### Confidence Intervals

$$ \bar X \overset{\tiny approx.}{\sim} Normal\left(\mu_{\bar X}: E[X^{(i)}], \sigma^2_{\bar X}: \frac{Var[X^{(i)}]}{n}\right) $$

$$ \text{the "Z-score"}\quad\frac{\bar X - \mu_{\bar X}}{\sigma_{\bar X}} \overset{\tiny approx.}{\sim}Normal\left(0, 1\right)\quad\text{is distributed as a "standard normal" distribution} $$

$$Pr(-1.96 \leq Z \leq 1.96) = 0.95$$

$$Pr\left(-1.96 \leq \frac{\bar X - \mu_{\bar X}}{\sigma_{\bar X}} \leq 1.96\right) = 0.95$$

$$Pr\left(\bar X  +1.96\sigma_{\bar X} \geq \mu_{\bar X} \geq \bar X - 1.96\sigma_{\bar X}\right) = 0.95$$

$$Pr\left(\bar X  +.85\sigma_{\bar X} \geq \mu_{\bar X} \geq \bar X - .85\sigma_{\bar X}\right) = 0.60$$

In [1]:
from scipy import stats
1-2*stats.norm.cdf(-.85, loc=0, scale=1)

0.60467491375461524

- This is called the pivot
- This is still a probability statement about the random variable $Z$ (or we can think of it as $\bar X$)
- *Parameters* for frequentists are fixed constants
    - They don't have distributions
    - They're not random variables
    - They don't have uncertainty -- they only actualize a SINGLE value (they are scalars)
    
- ERGO... (IF you're a frequentist) then you NEVER (NEVER NEVER EVER) make a probabiltiy statement about a parameter (because that would be incredibly ignorant)

- define distribution
    - distribution (normal)
    - parameters (0 , 1)

- take samples (1000)

- choose confidence level (1%, 99%)
- Hypothetical Repititions (20, 1000)

- sample size



In [2]:
stats.norm.ppf(.025,0,1)

-1.9599639845400545

In [3]:
from bokeh.io import output_notebook, show, output_file
from bokeh.plotting import figure
output_notebook()

from bokeh.models import ColumnDataSource

from bokeh.layouts import widgetbox
from bokeh.models.widgets import Dropdown, Slider

from bokeh.models.ranges import Range

from ipywidgets import interact
from bokeh.io import push_notebook

import numpy as np
from scipy import stats

In [4]:
reps = 500
n = 30
data = stats.norm.rvs(np.zeros([reps, n]))

In [5]:
def get_CI(dat, confidence_level):
    CI_multiplier=abs(stats.norm.ppf((1-confidence_level)/2))
    CIs = []
    for samp in dat:
        samp_xbar = np.mean(samp)
        samp_std = np.std(samp, ddof=1)
        CIs.append((samp_xbar-CI_multiplier*samp_std/np.sqrt(samp.size), samp_xbar+CI_multiplier*samp_std/np.sqrt(samp.size)))
        
    return(CIs)

In [6]:
xlim = ColumnDataSource(data = dict(xlim=[20]))

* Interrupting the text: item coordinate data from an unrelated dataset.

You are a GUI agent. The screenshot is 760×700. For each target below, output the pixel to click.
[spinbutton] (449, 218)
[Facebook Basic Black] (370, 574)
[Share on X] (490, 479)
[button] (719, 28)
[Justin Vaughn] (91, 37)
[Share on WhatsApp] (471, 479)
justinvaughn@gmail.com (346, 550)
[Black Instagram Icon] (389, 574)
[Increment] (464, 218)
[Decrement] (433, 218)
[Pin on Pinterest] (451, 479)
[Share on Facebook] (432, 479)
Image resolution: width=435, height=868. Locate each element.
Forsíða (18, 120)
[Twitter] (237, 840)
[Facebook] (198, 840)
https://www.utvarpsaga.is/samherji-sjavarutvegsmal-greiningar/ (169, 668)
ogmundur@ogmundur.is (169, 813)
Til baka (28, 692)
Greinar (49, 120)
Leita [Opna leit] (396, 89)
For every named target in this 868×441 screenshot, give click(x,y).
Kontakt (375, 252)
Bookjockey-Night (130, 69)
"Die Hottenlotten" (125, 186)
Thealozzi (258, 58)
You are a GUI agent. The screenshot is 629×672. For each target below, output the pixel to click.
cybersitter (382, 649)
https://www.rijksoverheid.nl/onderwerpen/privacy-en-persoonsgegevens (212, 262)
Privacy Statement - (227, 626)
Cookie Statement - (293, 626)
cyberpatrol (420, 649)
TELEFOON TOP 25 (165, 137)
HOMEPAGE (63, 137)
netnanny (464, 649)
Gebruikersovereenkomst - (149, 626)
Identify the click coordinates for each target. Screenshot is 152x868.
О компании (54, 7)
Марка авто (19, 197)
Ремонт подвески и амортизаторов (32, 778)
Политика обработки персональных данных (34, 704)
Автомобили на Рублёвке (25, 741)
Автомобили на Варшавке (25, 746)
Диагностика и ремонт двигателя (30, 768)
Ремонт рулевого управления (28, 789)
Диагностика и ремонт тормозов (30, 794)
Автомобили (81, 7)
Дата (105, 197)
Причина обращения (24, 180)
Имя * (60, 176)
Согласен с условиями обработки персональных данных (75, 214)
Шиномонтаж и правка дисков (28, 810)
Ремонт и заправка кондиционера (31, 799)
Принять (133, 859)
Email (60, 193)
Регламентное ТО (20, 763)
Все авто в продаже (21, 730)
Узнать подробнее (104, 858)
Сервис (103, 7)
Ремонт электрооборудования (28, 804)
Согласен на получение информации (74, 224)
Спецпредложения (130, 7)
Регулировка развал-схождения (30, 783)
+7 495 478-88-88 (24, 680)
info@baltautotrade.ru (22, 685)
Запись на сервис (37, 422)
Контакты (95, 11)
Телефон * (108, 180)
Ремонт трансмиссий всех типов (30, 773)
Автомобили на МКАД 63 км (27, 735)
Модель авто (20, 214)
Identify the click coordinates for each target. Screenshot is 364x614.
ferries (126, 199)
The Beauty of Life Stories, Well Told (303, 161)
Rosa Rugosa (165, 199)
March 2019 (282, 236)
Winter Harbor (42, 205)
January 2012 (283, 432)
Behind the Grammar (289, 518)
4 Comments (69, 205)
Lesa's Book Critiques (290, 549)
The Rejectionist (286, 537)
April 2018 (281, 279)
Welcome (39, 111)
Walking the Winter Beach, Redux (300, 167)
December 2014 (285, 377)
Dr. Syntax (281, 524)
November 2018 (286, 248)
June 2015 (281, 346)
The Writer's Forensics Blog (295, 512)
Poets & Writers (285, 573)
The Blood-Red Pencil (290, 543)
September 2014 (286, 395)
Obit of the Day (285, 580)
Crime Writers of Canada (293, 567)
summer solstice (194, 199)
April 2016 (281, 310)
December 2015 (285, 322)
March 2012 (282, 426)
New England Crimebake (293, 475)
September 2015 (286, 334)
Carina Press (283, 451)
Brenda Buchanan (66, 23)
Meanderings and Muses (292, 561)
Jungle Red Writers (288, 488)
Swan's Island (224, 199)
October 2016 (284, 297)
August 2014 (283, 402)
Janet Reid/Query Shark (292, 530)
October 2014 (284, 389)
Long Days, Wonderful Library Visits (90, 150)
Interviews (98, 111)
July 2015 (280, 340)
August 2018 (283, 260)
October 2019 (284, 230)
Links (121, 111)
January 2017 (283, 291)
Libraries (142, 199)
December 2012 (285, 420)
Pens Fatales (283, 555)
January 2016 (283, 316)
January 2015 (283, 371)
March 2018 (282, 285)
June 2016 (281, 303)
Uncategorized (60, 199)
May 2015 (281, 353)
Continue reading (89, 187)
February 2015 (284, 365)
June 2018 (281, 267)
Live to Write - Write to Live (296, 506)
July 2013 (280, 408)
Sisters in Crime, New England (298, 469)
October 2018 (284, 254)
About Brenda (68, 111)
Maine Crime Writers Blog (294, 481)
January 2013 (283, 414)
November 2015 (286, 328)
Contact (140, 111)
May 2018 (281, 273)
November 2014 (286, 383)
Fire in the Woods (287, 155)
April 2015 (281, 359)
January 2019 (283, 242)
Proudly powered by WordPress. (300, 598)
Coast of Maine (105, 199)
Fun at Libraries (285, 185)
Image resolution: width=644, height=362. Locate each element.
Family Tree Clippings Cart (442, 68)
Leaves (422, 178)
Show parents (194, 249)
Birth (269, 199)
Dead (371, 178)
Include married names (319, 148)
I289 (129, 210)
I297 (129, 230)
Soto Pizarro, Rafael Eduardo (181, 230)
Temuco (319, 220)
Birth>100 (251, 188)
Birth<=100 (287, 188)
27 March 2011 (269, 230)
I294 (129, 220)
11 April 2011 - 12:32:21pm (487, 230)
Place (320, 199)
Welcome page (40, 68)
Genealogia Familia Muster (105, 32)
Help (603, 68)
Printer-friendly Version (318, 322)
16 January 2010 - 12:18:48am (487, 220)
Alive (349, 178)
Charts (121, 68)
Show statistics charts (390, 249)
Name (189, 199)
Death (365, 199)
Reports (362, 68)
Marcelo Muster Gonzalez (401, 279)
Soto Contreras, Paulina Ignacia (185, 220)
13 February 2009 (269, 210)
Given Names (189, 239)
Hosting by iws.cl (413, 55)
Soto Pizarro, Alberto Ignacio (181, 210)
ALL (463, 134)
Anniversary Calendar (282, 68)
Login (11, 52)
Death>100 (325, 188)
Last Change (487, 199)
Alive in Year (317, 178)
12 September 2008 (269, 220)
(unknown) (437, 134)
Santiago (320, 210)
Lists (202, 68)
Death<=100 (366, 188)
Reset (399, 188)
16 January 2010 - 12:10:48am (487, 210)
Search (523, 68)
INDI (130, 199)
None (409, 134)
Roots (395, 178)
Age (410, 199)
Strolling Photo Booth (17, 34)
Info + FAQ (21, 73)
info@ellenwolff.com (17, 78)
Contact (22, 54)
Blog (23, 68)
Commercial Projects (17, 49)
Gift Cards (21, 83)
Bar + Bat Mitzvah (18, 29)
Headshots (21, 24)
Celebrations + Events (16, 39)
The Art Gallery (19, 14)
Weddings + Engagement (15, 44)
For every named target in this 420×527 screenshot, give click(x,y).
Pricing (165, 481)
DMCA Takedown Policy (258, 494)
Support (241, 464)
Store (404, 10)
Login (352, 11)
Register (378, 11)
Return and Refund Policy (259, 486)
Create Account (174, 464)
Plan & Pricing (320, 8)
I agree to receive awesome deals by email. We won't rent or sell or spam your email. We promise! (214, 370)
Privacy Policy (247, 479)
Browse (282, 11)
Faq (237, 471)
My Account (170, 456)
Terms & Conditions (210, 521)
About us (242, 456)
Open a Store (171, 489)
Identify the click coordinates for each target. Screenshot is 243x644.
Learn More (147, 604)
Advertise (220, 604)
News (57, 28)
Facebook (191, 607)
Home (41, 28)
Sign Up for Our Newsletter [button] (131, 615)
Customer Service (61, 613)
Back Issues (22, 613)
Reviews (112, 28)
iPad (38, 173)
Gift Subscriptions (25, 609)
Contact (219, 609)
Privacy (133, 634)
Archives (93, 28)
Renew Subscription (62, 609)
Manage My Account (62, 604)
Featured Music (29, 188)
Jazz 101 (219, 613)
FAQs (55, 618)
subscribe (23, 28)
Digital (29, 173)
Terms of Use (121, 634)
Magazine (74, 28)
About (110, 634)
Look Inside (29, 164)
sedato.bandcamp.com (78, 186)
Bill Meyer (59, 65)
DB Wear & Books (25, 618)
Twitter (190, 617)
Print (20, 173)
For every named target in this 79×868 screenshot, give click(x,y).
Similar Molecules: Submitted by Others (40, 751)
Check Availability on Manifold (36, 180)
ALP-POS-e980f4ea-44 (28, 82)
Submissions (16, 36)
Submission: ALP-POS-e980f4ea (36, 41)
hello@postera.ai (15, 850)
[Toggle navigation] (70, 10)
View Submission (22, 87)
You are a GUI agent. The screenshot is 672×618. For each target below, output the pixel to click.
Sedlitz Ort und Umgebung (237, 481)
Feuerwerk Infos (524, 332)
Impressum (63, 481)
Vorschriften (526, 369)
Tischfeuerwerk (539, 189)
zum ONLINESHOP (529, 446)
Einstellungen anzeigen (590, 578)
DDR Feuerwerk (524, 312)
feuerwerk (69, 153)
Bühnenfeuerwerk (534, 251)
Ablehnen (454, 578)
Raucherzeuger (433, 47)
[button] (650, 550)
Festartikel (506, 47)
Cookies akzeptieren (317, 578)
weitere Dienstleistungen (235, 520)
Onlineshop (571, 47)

p = figure(title="first", plot_height=300, plot_width=600, y_range=(-1,1), x_range=(0,xlim.data['xlim'][0]))
CIs=get_CI(data, .95)
colr = ['red' if (0 < ci[0]) or (0>ci[1]) else 'blue' for ci in CIs]
p.line(x=[0,reps], y=2*[0], color='black', line_width=1)
r = [p.line(x=2*[i], y=CIs[i], color=colr[i], line_width=1) for i in range(reps)]

In [7]:
def update(reps=50, conf_level=.95):
    
#    xlim = ColumnDataSource(data = dict(xlim=[reps]))
    p.x_range.end = reps
    CIs = get_CI(data, conf_level)
    colr = ['red' if (0 < ci[0]) or (0>ci[1]) else 'blue' for ci in CIs]
    for i,l in enumerate(r):
        l.data_source.data['y'] = CIs[i]
        l.glyph.line_color = colr[i]

    push_notebook()        

- "I have X% confidence that this interval caputures the actual population parameter value"
    - 

- "I have X% confidence that the population mean is in this interval" 
    - confidence language about anything is okay

- "I have X% chance that this interval caputures the actual population parameter value"
    - Confidence ARE random variables; therefore, you CAN make probabilistic statements about confidence intervals 

- "Does not mean there's an X% chance that the population parameter is in this interval"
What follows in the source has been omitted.